As the session goes on and deadlines for hearings and votes come closer, the Legislature tends to focus on the big issues for the year. That’s when we hear about the tax increases, new projects or significant policy issues.
However, early in the session is when government watchdogs get to observe the true nature of our state lawmakers. Unfortunately, the view from this vantage point isn’t always pretty. This is when nanny-state proposals, unconstitutional overreach bills and social engineering schemes thrive. This is the time when trendy political fads and California-copycat bills get full committee hearings.
This year, the urge to regulate every element of our lives is a popular theme at the Legislature. There’s SB2453, which uses energy efficiency as an excuse to legislate the exact temperature of all state buildings, declaring that no one can set the air conditioning lower than 73 degrees.

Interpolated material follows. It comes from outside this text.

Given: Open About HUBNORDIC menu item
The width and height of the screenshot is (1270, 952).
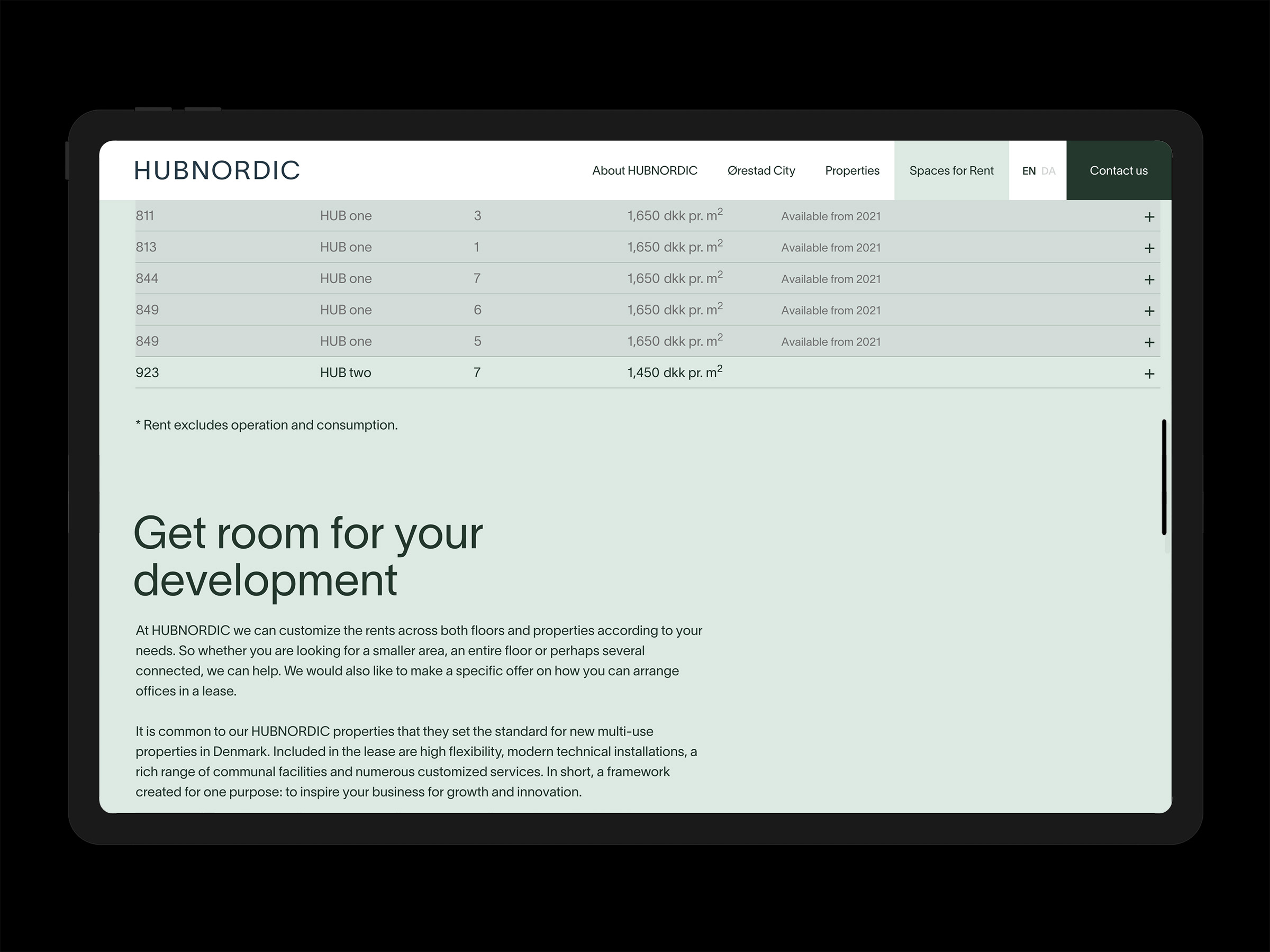Looking at the screenshot, I should click(x=644, y=170).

Yes, the power of the state legislative process is being used to settle thermostat disputes.
Then there’s SB2636 and companion bill HB2720, which use “gender equity” as the justification for imposing a quota of female directors on the board of any publicly held domestic or foreign corporation with a principal executive office located in Hawaii. The fine for noncompliance is $100,000 for the first offense and $500,000 for subsequent violations. I’ll let you be the judge of whether this law would be more likely to achieve gender equality or chase executive offices out of the state.
But no bill exemplifies the truly bizarre types of bills that we so often see at this time of year more than the original version of HB2540. Though it has now been transformed into an unspecified excise tax on cigarettes, the first version of HB2540 was basically an audacious attempt to ban cigarettes altogether.
The bill proposed increasing the age at which one could legally buy cigarettes and e-cigarettes to at least 30 years old in 2021, then to age 40 in 2022, 50 in 2023, 60 in 2024, and by 2025, 100 years old! The fine for breaking the law would have been $500.
The House Health Committee report on the new version of the bill simply states that an excise tax is a good way to deter smoking. It does not go into the absurdity of a bill that would have raised the age for purchasing cigarettes to 100 over a five-year period.
So why do these odd, overreaching or questionable bills matter if they don’t survive the hearing process?
Because this is the time when your legislators reveal what they really want. This is when we find out what they might choose to pass if they weren’t constrained by practical, political or constitutional limitations.
A legislator who chooses to sponsor heavy, nanny-state regulations is making an important statement about the role of government. The fact that the bill in question didn’t pass, or wasn’t intended to pass without amendment, shouldn’t matter when it comes to evaluating that statement.
It’s a relief to know that none of these bills will look the same if they ever get to the governor’s desk, but it’s still important to know how they began.
If we want to see real change in Hawaii, we should pay attention to what our lawmakers want when they initially submit their bills. When the first hearings of the year are full of big-government proposals, it’s a sign that we’re heading in the wrong direction.